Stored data
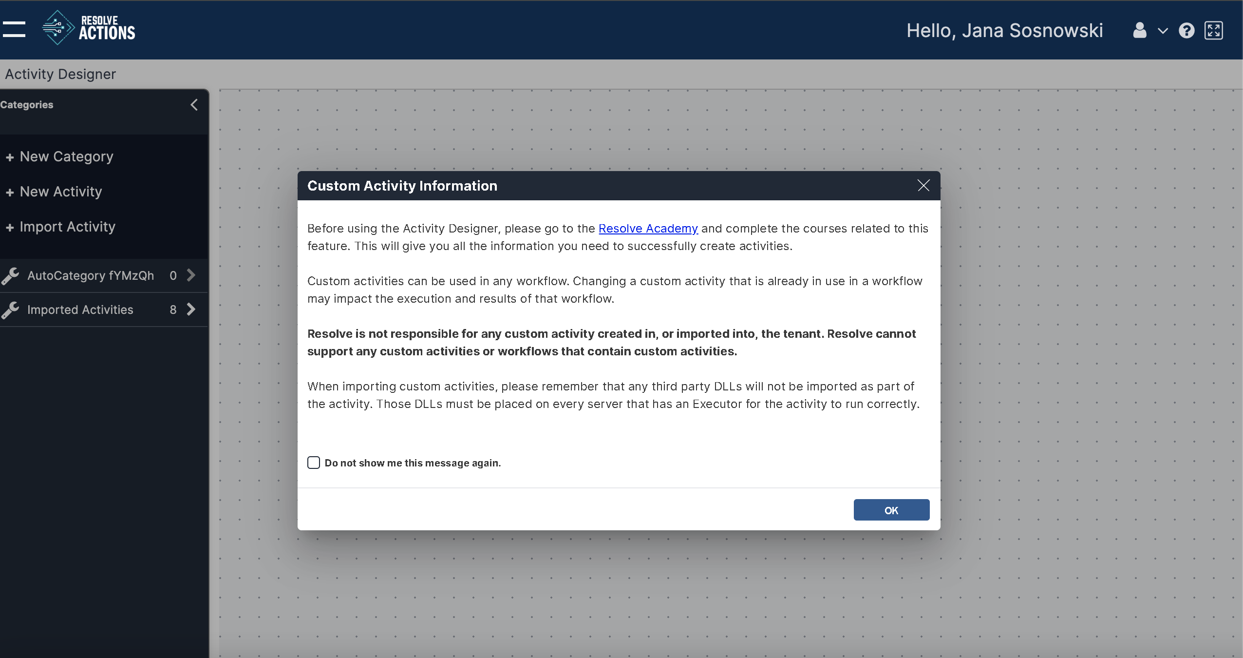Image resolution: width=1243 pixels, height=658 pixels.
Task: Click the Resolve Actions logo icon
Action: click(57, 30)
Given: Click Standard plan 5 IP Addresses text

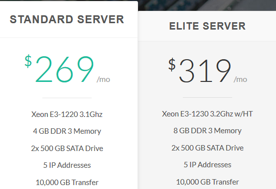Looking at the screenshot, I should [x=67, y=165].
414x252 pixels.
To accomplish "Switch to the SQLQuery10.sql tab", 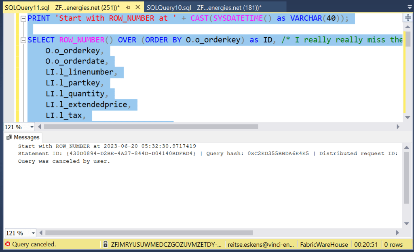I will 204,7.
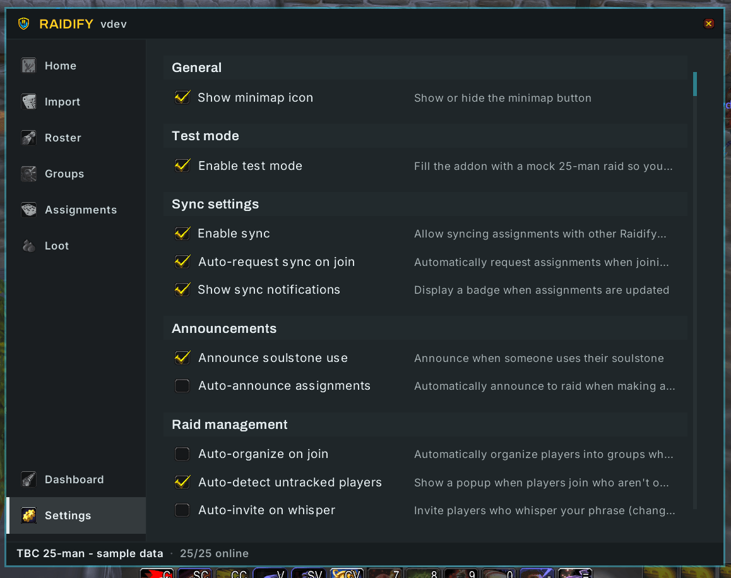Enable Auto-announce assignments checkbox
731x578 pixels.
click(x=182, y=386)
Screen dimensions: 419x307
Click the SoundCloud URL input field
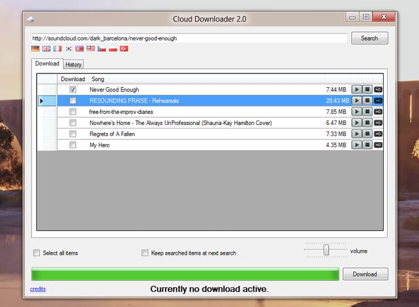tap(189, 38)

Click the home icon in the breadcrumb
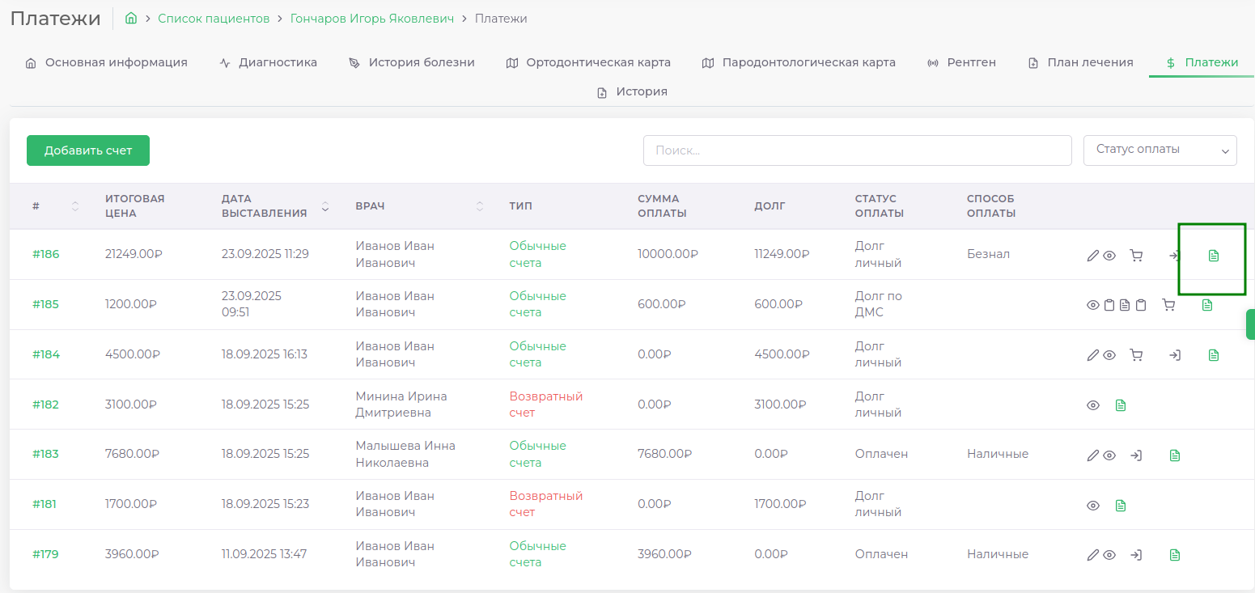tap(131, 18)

__TASK INSTRUCTIONS__
A word-for-word repeat of the lines from the line with "Click the SoundCloud URL input field" to the last line of the data, both ends included and pictures left out, is all that should appear.

__PROBLEM SOLUTION__
Click the SoundCloud URL input field
tap(189, 38)

Click the home icon in the breadcrumb
tap(131, 18)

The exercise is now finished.